Saltana Agustí Bartra, escritor y traductor en el exilio Revista de literatura i traducció A Journal of Literature & Translation Revista de literatura y traducción
Si, en ese universo virtual con ilusión de infinito o cosmología cibernética, el buscador Google, tecleamos la secuencia «Exilio y Traducción», aparecerán únicamente tres resultados; si escribimos «Traducción y Exilio», uno; si «Exile and Translation», once; si «Translation and Exile», cuatro. No merece la pena continuar buscando, máxime cuando ninguno de los 19 resultados trata, en realidad, del tema indagado, sino que únicamente aparece la secuencia buscada como sintagma coordinado en textos que tratan, todos menos uno, de otros asuntos.
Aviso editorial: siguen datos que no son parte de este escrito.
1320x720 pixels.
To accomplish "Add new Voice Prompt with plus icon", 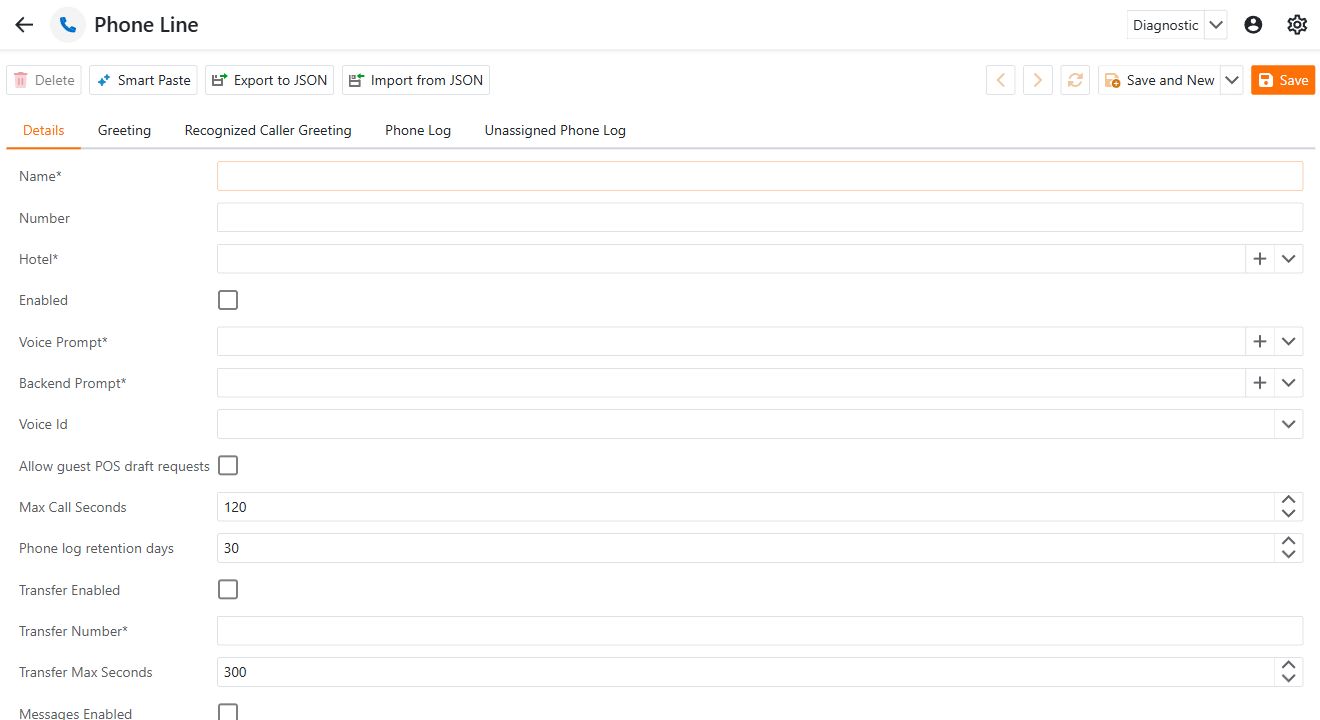I will (1260, 342).
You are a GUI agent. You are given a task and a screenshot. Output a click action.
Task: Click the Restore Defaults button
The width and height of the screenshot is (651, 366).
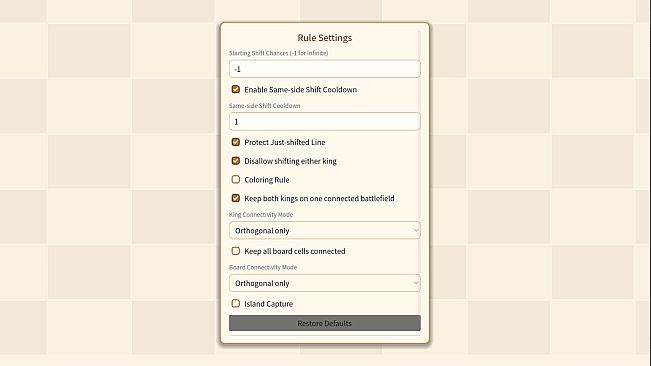click(325, 323)
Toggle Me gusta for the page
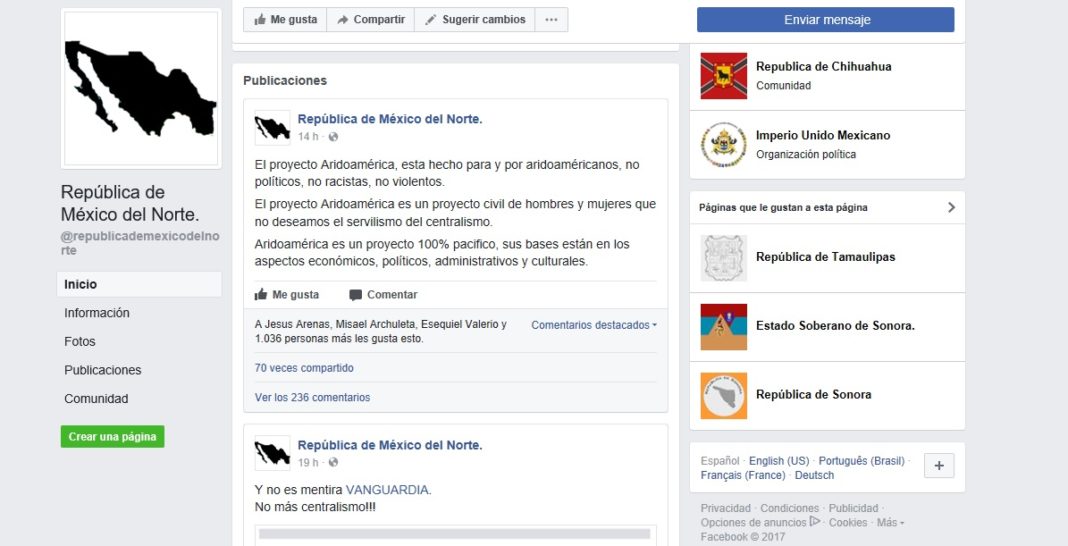This screenshot has height=546, width=1068. (x=285, y=20)
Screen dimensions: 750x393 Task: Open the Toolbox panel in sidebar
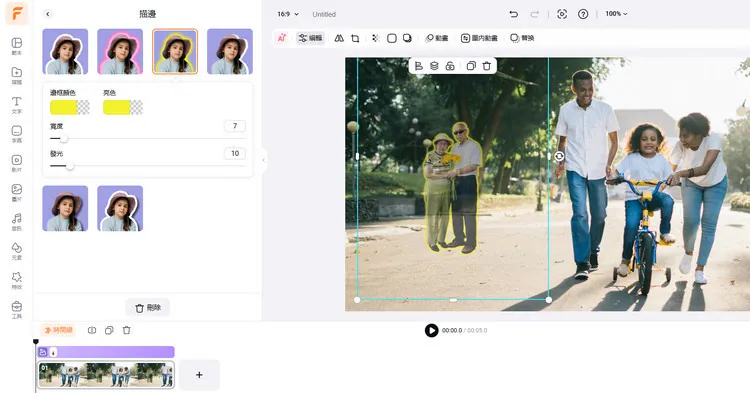coord(17,309)
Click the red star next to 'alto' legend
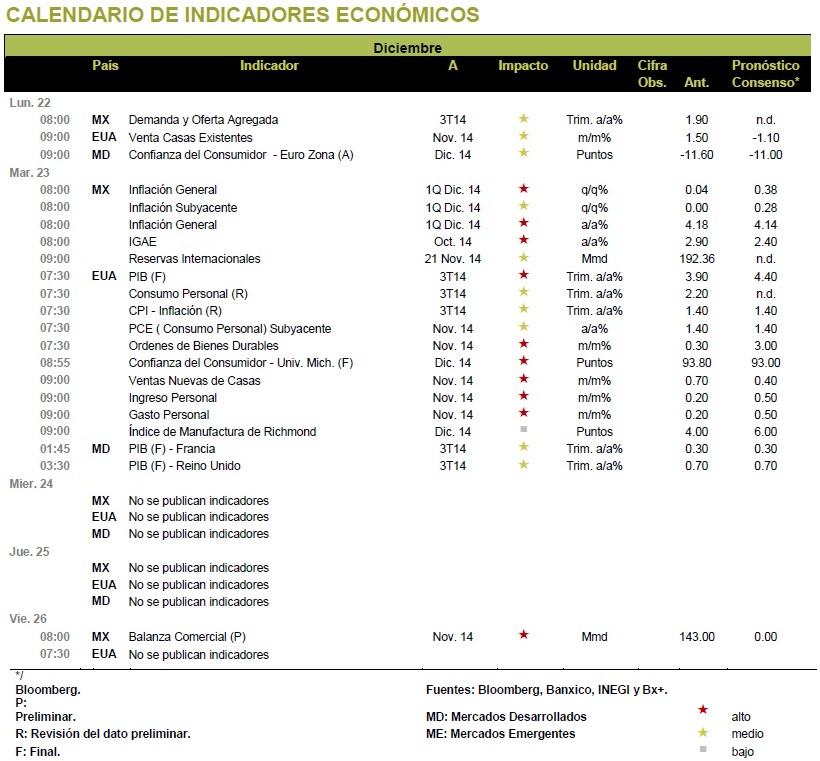Image resolution: width=820 pixels, height=761 pixels. click(703, 710)
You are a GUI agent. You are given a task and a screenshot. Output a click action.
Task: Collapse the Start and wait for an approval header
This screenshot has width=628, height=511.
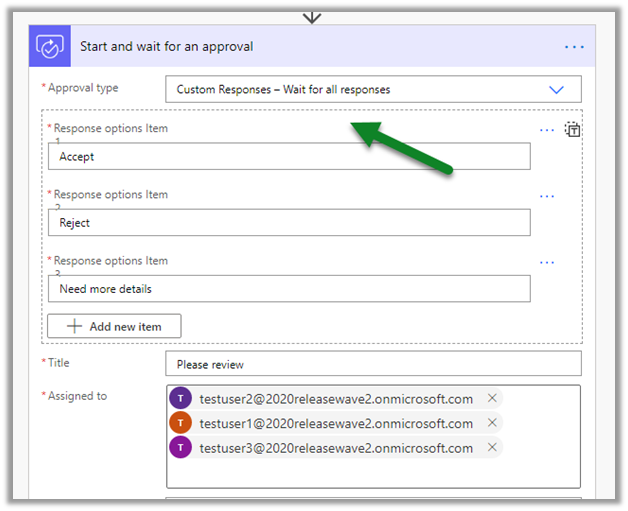pyautogui.click(x=300, y=47)
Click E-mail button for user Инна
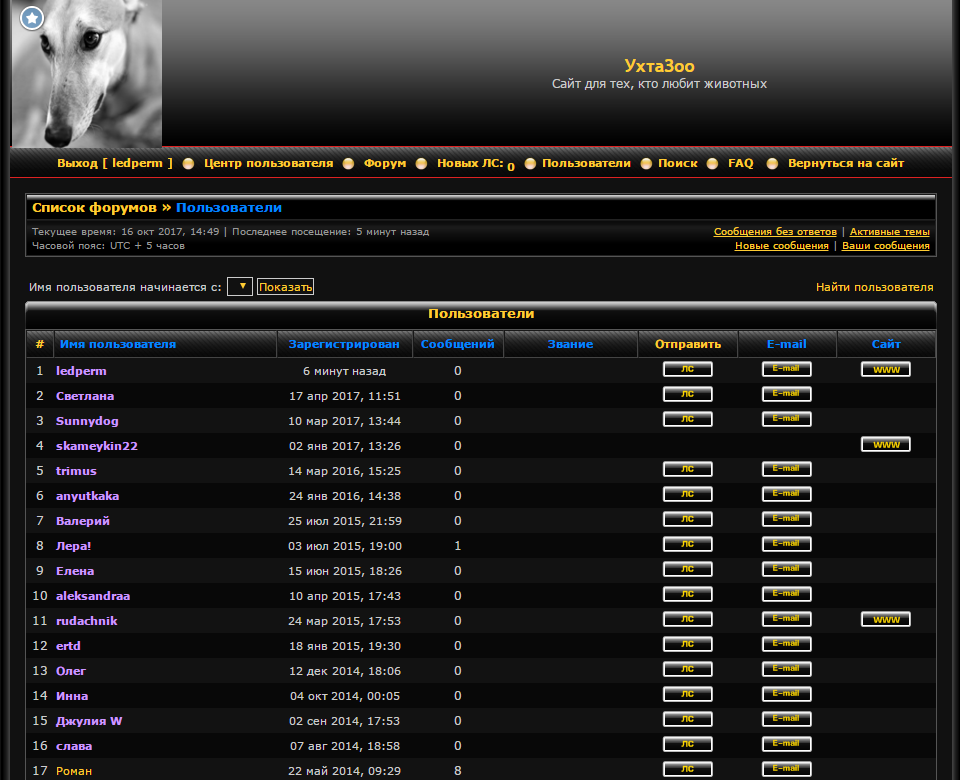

Ni se les ocurra repetir las búsquedas cambiando los términos «Traducción» y «Translation» por «Literatura» y «Literature»; ya les anticipo los resultados: un total de 395, entre los cuales, obviamente, encontrarán un curso de Literatura Comparada en el doctorado de la Universidad de Sevilla, varias referencias al libro de Claudio Guillén El sol de los desterrados (1995) y, en Cervantes Virtual, la Biblioteca del Exilio, algunas bibliografías y el trabajo que está llevándose a cabo en la Universidad Autónoma de Barcelona bajo la dirección del profesor Manuel Aznar Soler.(*) No deja de resultar llamativo que en ninguno de los volúmenes de actas de estos congresos, en los que se reservan apartados monográficos para la narrativa, el ensayo, la autobiografía y memorias, la poesía o el teatro, también para las editoriales y para los epistolarios, en ninguno de dichos apartados de estos ni de otros volúmenes se habilite un espacio para la traducción y los traductores literarios. A mí, al menos, me ha resultado muy llamativo: Exilio y Traducción, sintagma que no es igual que Traducción y Exilio, pues —en esta ocasión— el orden de los factores sí altera el resultado.


I

Si hablamos de Traducción y Exilio, y nos ceñimos a la historia literaria española, pronto caeremos en la cuenta de que se trata de un fenómeno más o menos reciente. Podremos remontarnos a los casos históricos de los erasmistas, iluminados o calvinistas que, en nuestro Siglo de Oro, tradujeron la totalidad o partes de las Sagradas Escrituras: por ejemplo, Casiodoro de Reina y Cipriano Valera, autores de la Biblia del Oso, impresa en Basilea en 1569.

Si hablamos de Exilio y Traducción, sea aquél debido a causas personales, políticas o religiosas, tendremos que convenir que históricamente, al menos desde Leandro Fernández de Moratín y los liberales perseguidos tras la guerra de la Independencia, fue el exilio causa principal de muchas de las dedicaciones a la traducción literaria. También, obviamente, durante el periodo que va de 1939 a 1975 y, especialmente, en las primeras décadas de dicho periodo.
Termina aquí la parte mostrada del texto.